I grabbed a tissue, wiped my forehead and mouth, and got up. The waiter looked perplexed not and asked if I wanted the remaining portion of food on my table packed. It wasn't until I spelled out that I had eaten non-veg for the first time in my 27 years of existence, after he took got the order wrong, that he claimed it was me who had asked for chicken momos.

In my head: How could he… gosh? What am I supposed to do now? Does he know how badly he has messed up? Eew… (Eyes closed) Was this my fault? What was the need to eat outside during this pandemic? Why I did not confirm the order before eating? No wonder the inside bit looked weird. It’s okay, stop making this such a big deal. It was an accident. But…

I took a few deep breaths and got myself to think that what had happened couldn't be changed.
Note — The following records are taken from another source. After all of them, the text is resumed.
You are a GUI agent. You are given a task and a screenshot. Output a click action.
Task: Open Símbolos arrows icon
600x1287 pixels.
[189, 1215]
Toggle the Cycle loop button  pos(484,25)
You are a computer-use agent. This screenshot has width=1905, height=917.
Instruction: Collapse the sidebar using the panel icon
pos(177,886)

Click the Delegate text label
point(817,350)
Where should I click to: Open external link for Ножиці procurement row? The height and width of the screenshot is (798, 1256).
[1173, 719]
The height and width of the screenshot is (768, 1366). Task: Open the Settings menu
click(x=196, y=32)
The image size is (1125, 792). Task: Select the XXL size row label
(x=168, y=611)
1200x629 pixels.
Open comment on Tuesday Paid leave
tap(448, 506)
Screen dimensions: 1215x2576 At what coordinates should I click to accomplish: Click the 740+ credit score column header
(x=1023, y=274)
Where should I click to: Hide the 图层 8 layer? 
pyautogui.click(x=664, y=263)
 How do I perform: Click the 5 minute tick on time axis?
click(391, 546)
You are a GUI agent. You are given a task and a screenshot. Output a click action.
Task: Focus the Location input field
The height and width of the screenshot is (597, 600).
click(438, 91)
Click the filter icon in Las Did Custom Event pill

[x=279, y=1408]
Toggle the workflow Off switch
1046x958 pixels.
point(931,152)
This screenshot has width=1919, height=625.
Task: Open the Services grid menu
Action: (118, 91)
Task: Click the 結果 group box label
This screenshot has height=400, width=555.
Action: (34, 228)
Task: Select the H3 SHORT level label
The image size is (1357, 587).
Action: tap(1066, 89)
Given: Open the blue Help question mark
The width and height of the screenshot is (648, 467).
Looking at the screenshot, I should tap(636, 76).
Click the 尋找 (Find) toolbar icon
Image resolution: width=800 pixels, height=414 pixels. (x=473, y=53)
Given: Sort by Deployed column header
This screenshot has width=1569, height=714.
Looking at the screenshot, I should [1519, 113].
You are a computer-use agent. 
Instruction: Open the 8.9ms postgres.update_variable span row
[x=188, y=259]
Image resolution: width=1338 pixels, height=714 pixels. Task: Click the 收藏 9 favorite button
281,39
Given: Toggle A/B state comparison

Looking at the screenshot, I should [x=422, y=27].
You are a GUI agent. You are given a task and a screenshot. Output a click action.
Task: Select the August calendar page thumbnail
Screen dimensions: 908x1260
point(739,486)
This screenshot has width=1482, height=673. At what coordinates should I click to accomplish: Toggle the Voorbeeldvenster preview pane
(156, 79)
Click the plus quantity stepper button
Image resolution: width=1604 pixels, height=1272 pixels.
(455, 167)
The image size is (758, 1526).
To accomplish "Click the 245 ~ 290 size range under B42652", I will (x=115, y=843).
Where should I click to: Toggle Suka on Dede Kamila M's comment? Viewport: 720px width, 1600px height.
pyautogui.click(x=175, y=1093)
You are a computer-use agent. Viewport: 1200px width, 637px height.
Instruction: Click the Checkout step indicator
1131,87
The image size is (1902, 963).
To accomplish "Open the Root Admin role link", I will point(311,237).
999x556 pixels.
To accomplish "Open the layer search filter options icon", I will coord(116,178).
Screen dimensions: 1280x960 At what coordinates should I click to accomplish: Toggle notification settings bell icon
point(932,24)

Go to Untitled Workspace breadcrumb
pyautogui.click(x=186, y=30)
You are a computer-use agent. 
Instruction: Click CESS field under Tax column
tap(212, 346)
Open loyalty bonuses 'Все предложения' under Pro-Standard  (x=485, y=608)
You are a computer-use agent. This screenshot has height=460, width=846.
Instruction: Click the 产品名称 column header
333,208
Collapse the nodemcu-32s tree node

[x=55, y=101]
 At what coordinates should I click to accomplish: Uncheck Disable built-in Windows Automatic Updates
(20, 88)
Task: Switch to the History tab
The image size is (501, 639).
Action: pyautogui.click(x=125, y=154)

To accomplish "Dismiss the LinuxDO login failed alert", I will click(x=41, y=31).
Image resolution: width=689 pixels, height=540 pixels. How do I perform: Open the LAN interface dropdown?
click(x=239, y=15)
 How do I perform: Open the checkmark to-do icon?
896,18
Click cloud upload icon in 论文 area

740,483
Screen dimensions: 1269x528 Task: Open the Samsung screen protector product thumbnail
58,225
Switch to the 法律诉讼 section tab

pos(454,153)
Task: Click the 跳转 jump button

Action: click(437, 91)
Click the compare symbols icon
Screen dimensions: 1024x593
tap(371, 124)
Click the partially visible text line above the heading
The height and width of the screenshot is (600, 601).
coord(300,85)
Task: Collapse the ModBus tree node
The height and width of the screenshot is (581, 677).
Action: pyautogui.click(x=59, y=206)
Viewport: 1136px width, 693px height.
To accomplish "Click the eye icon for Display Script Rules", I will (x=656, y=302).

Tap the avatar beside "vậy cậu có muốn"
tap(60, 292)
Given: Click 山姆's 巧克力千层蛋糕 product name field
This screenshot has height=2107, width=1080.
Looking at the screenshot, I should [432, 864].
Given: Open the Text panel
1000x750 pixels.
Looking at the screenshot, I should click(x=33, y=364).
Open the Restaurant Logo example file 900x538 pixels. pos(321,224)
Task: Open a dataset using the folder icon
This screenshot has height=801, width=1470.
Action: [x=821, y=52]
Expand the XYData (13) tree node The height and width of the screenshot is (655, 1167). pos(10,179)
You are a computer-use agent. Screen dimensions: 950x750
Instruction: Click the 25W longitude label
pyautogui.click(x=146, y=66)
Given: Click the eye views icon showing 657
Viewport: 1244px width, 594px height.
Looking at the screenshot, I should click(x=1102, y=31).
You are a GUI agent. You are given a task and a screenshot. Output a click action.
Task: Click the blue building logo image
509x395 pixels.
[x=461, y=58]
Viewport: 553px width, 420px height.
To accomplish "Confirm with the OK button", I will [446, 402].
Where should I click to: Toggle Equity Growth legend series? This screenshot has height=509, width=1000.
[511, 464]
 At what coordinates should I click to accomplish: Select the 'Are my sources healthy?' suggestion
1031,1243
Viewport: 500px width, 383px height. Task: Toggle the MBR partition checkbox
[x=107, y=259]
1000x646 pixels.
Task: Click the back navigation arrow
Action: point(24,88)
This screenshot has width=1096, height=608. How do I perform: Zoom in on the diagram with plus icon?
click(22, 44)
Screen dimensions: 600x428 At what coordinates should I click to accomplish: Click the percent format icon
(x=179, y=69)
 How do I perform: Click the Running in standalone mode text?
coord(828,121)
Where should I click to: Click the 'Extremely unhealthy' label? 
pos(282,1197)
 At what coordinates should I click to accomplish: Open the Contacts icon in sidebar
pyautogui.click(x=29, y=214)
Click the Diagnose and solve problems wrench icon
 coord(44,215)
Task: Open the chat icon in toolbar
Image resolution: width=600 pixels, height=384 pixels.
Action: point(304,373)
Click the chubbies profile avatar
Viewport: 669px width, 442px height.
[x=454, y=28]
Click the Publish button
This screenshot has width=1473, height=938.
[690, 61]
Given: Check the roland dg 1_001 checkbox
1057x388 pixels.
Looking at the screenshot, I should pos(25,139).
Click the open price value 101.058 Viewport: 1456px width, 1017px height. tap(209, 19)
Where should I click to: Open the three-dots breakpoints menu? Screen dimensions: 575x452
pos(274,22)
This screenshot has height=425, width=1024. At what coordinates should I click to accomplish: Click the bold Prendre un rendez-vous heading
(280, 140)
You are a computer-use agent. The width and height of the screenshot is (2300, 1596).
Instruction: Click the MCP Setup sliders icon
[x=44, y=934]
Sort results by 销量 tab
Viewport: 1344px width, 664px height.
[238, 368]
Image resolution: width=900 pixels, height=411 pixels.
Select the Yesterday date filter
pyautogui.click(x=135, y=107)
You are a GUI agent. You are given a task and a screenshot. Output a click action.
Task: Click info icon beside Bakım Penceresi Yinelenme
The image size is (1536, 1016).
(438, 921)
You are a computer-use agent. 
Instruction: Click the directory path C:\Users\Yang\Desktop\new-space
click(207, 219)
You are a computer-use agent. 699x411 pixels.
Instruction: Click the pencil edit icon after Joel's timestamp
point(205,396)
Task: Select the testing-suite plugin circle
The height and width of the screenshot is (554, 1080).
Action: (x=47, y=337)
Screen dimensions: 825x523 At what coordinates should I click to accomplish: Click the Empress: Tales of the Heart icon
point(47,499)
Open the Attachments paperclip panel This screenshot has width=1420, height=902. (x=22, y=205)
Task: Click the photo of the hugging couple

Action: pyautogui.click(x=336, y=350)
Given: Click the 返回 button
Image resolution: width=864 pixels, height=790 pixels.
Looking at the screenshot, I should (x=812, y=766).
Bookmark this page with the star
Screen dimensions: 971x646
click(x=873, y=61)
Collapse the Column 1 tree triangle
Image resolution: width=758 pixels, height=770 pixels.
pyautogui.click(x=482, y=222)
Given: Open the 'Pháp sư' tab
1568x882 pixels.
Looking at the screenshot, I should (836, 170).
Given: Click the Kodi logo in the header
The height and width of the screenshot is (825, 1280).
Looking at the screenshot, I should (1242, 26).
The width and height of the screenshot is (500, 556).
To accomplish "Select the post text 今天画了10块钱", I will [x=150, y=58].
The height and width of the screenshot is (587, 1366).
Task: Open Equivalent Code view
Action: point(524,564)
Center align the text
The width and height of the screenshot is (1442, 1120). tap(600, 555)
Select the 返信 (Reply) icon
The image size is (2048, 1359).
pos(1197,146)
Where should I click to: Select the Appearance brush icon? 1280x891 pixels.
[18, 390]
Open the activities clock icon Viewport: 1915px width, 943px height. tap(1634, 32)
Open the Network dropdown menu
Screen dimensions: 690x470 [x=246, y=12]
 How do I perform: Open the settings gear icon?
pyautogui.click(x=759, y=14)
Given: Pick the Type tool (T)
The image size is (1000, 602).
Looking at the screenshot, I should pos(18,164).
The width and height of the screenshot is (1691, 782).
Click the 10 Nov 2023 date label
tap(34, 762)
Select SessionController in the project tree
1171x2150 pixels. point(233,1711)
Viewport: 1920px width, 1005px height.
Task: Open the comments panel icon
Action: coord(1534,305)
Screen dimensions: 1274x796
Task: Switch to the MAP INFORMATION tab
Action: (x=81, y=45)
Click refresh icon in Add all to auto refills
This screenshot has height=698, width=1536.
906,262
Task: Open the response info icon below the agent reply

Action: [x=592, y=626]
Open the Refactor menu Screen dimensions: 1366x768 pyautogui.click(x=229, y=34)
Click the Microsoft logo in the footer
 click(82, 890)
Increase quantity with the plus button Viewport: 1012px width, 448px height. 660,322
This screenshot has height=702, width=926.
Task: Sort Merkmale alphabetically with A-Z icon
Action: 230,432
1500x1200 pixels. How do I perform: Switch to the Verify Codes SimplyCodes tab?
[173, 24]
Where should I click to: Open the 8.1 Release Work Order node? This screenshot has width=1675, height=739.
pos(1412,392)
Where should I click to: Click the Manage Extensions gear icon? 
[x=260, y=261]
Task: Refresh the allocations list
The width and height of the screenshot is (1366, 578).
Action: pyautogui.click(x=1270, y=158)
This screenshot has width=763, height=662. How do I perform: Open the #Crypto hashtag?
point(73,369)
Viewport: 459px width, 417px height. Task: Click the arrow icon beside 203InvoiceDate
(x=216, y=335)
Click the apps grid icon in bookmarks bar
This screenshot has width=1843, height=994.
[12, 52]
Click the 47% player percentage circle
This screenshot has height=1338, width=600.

I reminded the waiter of the blunder her had made, and that what had happened with me was enough for any staunch vegetarian like myself to get offended. Standing at the billing counter, I asked the same waiter to pack a portion of vegetarian momos, in place of the portion I had left uneaten.

 As I was walking away with the packed momos, my eyes fell on the label that sealed the takeaway box, which bore a red mark. I quickly turned around and pointed to the “non-veg” indication, in front of the waiter. Before I could say anything, the man was ready with the same explanation he had previously offered. This time I simply asked him to pack me veg momos, without discussing the ifs and buts.

While I was headed back to my work, I couldn't help but laugh at the sequence of events. I was unsure if it was the waiter who was to blame for the double whammy, or the lack of my being proactive both the times, which led to the disaster. In any case, my heart and apologies go out to the chicken, and every other animal, that was and is made to bear the brunt of human actions in some way or the other.